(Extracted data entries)
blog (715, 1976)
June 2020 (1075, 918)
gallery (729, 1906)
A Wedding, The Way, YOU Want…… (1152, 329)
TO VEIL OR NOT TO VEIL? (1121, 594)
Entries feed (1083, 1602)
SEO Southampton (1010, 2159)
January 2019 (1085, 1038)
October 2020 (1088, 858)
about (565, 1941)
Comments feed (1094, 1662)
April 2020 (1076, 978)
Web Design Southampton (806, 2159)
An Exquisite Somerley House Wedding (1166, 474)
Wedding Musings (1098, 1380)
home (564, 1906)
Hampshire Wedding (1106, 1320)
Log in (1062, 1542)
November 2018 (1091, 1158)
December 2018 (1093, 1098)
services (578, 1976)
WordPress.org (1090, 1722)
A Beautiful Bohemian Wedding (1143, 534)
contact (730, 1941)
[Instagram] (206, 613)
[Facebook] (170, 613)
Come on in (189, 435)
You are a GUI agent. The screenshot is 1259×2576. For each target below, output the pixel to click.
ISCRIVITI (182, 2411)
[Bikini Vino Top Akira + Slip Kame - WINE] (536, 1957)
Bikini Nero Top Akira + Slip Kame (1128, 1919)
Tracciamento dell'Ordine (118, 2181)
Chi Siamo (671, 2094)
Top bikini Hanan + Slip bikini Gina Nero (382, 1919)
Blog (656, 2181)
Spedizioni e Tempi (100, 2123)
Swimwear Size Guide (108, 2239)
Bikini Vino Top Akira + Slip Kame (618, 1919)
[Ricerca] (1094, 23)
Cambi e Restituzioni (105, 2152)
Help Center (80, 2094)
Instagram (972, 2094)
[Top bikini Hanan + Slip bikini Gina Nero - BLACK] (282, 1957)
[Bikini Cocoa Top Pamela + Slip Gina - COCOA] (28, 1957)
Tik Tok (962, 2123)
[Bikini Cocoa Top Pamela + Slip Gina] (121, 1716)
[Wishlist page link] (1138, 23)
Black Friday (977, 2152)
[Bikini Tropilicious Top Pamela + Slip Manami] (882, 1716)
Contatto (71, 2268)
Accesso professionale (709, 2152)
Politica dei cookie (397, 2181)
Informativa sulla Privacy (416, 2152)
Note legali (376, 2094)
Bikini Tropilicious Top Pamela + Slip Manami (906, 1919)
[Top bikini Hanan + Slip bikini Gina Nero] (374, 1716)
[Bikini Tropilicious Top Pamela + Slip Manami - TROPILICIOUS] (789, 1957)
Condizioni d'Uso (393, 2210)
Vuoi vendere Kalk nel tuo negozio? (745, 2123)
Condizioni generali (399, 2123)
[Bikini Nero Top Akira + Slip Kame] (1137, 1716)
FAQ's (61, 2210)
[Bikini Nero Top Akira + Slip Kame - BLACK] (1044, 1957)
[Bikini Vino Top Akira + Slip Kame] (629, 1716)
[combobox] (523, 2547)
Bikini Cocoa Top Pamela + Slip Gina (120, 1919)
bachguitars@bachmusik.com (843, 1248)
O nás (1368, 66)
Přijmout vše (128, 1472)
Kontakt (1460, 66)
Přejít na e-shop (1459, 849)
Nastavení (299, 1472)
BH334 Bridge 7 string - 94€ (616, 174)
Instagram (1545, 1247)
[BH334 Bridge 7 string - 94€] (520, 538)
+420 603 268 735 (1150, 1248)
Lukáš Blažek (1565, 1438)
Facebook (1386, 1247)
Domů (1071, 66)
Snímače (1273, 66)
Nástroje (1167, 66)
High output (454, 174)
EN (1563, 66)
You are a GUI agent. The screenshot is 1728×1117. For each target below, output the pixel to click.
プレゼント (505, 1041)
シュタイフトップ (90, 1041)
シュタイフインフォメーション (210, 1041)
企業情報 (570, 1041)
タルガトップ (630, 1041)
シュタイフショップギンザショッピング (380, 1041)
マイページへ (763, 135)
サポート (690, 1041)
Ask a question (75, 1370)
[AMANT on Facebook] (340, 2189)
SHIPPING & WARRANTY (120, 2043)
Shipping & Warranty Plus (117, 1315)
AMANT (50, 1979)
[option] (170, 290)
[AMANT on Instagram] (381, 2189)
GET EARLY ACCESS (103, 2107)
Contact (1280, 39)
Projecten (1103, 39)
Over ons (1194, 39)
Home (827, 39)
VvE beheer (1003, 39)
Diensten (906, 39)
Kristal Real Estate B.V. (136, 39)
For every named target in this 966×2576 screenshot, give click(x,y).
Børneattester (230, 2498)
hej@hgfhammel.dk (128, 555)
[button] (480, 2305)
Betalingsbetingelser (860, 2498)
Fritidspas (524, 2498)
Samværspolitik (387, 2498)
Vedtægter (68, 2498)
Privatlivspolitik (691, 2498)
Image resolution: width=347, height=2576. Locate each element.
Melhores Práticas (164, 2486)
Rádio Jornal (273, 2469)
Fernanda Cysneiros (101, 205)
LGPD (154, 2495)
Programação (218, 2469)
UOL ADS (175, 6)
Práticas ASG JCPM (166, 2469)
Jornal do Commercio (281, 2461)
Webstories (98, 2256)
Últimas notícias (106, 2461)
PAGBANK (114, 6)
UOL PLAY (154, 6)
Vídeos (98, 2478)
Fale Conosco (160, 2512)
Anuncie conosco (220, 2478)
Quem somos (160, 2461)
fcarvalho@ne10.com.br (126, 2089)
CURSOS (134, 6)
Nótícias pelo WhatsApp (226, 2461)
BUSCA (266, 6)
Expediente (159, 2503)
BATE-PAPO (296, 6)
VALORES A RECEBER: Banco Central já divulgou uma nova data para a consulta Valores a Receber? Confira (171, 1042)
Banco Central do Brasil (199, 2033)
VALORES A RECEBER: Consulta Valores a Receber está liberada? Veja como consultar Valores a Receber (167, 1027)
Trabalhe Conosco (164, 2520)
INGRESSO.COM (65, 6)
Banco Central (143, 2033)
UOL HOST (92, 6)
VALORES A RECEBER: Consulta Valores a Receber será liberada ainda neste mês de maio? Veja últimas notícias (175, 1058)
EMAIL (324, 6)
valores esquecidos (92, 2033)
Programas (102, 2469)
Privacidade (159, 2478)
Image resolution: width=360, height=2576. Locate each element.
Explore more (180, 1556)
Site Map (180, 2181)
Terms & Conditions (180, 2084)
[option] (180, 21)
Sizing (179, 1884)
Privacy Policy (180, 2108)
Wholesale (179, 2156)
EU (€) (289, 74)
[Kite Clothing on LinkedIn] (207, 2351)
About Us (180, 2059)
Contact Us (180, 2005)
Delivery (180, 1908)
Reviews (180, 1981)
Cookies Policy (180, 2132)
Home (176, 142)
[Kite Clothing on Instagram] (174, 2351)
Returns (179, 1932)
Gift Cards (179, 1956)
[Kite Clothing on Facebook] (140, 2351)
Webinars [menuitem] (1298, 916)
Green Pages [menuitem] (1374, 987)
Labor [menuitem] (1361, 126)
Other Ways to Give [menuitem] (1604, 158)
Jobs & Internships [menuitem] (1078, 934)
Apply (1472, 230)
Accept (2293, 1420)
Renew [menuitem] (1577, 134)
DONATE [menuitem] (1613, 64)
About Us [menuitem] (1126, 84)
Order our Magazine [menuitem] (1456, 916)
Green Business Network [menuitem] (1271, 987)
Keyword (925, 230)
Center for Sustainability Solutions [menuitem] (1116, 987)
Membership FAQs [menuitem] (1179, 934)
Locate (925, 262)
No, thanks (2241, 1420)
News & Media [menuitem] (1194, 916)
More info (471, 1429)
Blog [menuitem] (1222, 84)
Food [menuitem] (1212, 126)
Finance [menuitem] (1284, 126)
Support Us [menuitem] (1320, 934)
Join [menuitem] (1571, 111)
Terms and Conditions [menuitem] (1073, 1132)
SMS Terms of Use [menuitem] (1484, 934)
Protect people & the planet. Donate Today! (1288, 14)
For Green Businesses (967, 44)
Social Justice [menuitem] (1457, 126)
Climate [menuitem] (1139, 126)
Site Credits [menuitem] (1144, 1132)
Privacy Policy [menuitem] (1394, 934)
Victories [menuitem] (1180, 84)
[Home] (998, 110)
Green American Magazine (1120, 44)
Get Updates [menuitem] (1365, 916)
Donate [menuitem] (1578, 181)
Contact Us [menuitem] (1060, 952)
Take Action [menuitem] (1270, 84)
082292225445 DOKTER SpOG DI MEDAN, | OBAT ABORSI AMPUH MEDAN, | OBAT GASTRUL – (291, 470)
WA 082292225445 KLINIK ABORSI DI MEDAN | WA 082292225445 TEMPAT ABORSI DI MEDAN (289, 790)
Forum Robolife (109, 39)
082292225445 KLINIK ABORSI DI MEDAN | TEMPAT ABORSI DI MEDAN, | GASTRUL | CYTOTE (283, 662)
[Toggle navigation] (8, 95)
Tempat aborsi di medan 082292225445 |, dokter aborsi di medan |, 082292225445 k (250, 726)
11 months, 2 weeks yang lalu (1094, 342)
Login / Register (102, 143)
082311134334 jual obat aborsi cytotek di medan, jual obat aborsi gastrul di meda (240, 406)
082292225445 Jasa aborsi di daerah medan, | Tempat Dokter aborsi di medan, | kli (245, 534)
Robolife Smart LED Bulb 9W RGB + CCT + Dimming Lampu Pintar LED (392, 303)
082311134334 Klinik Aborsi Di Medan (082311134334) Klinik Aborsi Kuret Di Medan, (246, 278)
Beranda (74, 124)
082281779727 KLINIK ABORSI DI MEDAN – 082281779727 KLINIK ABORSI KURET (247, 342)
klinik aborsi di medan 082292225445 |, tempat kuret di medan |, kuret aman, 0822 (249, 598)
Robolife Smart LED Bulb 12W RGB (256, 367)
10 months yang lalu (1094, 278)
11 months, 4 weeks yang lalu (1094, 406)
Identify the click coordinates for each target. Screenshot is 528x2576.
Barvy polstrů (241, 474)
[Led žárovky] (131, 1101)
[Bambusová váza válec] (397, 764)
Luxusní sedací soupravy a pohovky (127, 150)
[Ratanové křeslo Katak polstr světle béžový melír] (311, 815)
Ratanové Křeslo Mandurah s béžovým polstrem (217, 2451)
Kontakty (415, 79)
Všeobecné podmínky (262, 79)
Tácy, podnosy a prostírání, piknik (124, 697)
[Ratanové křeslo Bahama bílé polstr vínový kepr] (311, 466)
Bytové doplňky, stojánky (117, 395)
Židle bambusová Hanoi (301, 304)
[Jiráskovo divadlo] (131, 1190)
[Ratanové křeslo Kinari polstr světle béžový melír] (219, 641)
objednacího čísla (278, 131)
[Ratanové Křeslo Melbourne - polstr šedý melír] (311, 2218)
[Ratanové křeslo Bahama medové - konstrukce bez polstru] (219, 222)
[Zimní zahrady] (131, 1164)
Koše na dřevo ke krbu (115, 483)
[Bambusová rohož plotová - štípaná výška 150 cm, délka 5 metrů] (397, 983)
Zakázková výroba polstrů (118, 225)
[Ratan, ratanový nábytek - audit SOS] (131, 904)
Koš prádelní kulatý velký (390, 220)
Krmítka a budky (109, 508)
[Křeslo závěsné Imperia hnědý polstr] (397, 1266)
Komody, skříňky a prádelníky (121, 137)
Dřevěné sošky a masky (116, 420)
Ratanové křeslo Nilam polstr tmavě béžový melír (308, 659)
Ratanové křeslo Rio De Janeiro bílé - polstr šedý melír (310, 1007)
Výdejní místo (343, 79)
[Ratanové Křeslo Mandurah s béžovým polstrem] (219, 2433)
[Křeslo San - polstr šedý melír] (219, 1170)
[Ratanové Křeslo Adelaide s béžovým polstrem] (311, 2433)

EXERCISE OBJECTIVE: Out of the data above, transcribe exactly and only the lines starting with the line that has "LGPD (154, 2495)" and going on through the line that has "No, thanks (2241, 1420)", both included.

FINISHED TASK:
LGPD (154, 2495)
Programação (218, 2469)
UOL ADS (175, 6)
Práticas ASG JCPM (166, 2469)
Jornal do Commercio (281, 2461)
Webstories (98, 2256)
Últimas notícias (106, 2461)
PAGBANK (114, 6)
UOL PLAY (154, 6)
Vídeos (98, 2478)
Fale Conosco (160, 2512)
Anuncie conosco (220, 2478)
Quem somos (160, 2461)
fcarvalho@ne10.com.br (126, 2089)
CURSOS (134, 6)
Nótícias pelo WhatsApp (226, 2461)
BUSCA (266, 6)
Expediente (159, 2503)
BATE-PAPO (296, 6)
VALORES A RECEBER: Banco Central já divulgou uma nova data para a consulta Valores a Receber? Confira (171, 1042)
Banco Central do Brasil (199, 2033)
VALORES A RECEBER: Consulta Valores a Receber está liberada? Veja como consultar Valores a Receber (167, 1027)
Trabalhe Conosco (164, 2520)
INGRESSO.COM (65, 6)
Banco Central (143, 2033)
UOL HOST (92, 6)
VALORES A RECEBER: Consulta Valores a Receber será liberada ainda neste mês de maio? Veja últimas notícias (175, 1058)
EMAIL (324, 6)
valores esquecidos (92, 2033)
Programas (102, 2469)
Privacidade (159, 2478)
Image resolution: width=360, height=2576. Locate each element.
Explore more (180, 1556)
Site Map (180, 2181)
Terms & Conditions (180, 2084)
[option] (180, 21)
Sizing (179, 1884)
Privacy Policy (180, 2108)
Wholesale (179, 2156)
EU (€) (289, 74)
[Kite Clothing on LinkedIn] (207, 2351)
About Us (180, 2059)
Contact Us (180, 2005)
Delivery (180, 1908)
Reviews (180, 1981)
Cookies Policy (180, 2132)
Home (176, 142)
[Kite Clothing on Instagram] (174, 2351)
Returns (179, 1932)
Gift Cards (179, 1956)
[Kite Clothing on Facebook] (140, 2351)
Webinars [menuitem] (1298, 916)
Green Pages [menuitem] (1374, 987)
Labor [menuitem] (1361, 126)
Other Ways to Give [menuitem] (1604, 158)
Jobs & Internships [menuitem] (1078, 934)
Apply (1472, 230)
Accept (2293, 1420)
Renew [menuitem] (1577, 134)
DONATE [menuitem] (1613, 64)
About Us [menuitem] (1126, 84)
Order our Magazine [menuitem] (1456, 916)
Green Business Network [menuitem] (1271, 987)
Keyword (925, 230)
Center for Sustainability Solutions [menuitem] (1116, 987)
Membership FAQs [menuitem] (1179, 934)
Locate (925, 262)
No, thanks (2241, 1420)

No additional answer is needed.